PROBLEM TO WORK ON: All of the records listed below should be retyped exactly.

RECORDED INFORMATION:
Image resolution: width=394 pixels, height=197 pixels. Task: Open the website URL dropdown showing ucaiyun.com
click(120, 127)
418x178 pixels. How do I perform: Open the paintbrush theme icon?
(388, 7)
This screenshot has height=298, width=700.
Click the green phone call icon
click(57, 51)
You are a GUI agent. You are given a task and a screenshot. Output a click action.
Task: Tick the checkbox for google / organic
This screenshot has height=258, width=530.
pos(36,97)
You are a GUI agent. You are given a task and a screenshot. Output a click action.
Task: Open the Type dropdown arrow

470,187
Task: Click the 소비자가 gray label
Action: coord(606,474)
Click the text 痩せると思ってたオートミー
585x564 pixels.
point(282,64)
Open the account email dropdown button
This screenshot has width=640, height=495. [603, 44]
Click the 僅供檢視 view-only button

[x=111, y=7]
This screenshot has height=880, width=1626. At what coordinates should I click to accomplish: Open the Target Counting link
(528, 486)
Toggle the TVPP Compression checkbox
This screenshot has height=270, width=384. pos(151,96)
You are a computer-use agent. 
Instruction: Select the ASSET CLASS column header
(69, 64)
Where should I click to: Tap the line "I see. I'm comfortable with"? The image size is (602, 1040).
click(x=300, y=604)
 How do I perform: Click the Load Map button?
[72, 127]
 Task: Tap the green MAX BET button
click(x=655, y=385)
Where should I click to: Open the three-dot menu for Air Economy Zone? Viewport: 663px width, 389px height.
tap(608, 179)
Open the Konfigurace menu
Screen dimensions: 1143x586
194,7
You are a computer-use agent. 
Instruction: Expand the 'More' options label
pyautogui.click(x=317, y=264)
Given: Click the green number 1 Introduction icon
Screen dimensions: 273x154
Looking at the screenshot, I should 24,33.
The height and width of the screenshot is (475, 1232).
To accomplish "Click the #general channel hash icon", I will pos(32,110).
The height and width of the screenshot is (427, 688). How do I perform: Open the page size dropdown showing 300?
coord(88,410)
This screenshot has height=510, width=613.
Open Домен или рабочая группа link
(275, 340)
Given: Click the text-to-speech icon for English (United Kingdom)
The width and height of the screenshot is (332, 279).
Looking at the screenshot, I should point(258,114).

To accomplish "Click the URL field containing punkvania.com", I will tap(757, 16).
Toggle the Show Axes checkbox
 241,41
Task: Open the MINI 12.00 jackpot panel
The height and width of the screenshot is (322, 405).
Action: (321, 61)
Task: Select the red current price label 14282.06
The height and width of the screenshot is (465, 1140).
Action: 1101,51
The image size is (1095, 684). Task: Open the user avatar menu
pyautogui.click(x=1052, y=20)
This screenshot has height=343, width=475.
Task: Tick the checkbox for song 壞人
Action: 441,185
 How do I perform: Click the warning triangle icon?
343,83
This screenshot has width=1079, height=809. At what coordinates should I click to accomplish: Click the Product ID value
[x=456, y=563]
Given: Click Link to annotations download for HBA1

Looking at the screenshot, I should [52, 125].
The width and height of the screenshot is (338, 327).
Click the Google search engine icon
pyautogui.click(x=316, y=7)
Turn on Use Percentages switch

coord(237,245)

REPLY TO THE TASK:
Image resolution: width=394 pixels, height=197 pixels. Task: Open the website URL dropdown showing ucaiyun.com
click(120, 127)
418x178 pixels. How do I perform: Open the paintbrush theme icon?
(388, 7)
This screenshot has height=298, width=700.
Click the green phone call icon
click(57, 51)
You are a GUI agent. You are given a task and a screenshot. Output a click action.
Task: Tick the checkbox for google / organic
This screenshot has height=258, width=530.
pos(36,97)
You are a GUI agent. You are given a task and a screenshot. Output a click action.
Task: Open the Type dropdown arrow

470,187
Task: Click the 소비자가 gray label
Action: coord(606,474)
Click the text 痩せると思ってたオートミー
585x564 pixels.
point(282,64)
Open the account email dropdown button
This screenshot has width=640, height=495. [603, 44]
Click the 僅供檢視 view-only button

[x=111, y=7]
This screenshot has height=880, width=1626. At what coordinates should I click to accomplish: Open the Target Counting link
(528, 486)
Toggle the TVPP Compression checkbox
This screenshot has height=270, width=384. pos(151,96)
You are a computer-use agent. 
Instruction: Select the ASSET CLASS column header
(69, 64)
Where should I click to: Tap the line "I see. I'm comfortable with"? The image size is (602, 1040).
click(x=300, y=604)
 How do I perform: Click the Load Map button?
[72, 127]
 Task: Tap the green MAX BET button
click(x=655, y=385)
Where should I click to: Open the three-dot menu for Air Economy Zone? Viewport: 663px width, 389px height.
tap(608, 179)
Open the Konfigurace menu
Screen dimensions: 1143x586
194,7
You are a computer-use agent. 
Instruction: Expand the 'More' options label
pyautogui.click(x=317, y=264)
Given: Click the green number 1 Introduction icon
Screen dimensions: 273x154
Looking at the screenshot, I should 24,33.
The height and width of the screenshot is (475, 1232).
To accomplish "Click the #general channel hash icon", I will pos(32,110).
The height and width of the screenshot is (427, 688). How do I perform: Open the page size dropdown showing 300?
coord(88,410)
This screenshot has height=510, width=613.
Open Домен или рабочая группа link
(275, 340)
Given: Click the text-to-speech icon for English (United Kingdom)
The width and height of the screenshot is (332, 279).
Looking at the screenshot, I should point(258,114).

To accomplish "Click the URL field containing punkvania.com", I will tap(757, 16).
Toggle the Show Axes checkbox
 241,41
Task: Open the MINI 12.00 jackpot panel
The height and width of the screenshot is (322, 405).
Action: (321, 61)
Task: Select the red current price label 14282.06
The height and width of the screenshot is (465, 1140).
Action: 1101,51
The image size is (1095, 684). Task: Open the user avatar menu
pyautogui.click(x=1052, y=20)
This screenshot has height=343, width=475.
Task: Tick the checkbox for song 壞人
Action: 441,185
 How do I perform: Click the warning triangle icon?
343,83
This screenshot has width=1079, height=809. At what coordinates should I click to accomplish: Click the Product ID value
[x=456, y=563]
Given: Click Link to annotations download for HBA1

Looking at the screenshot, I should [52, 125].
The width and height of the screenshot is (338, 327).
Click the Google search engine icon
pyautogui.click(x=316, y=7)
Turn on Use Percentages switch

coord(237,245)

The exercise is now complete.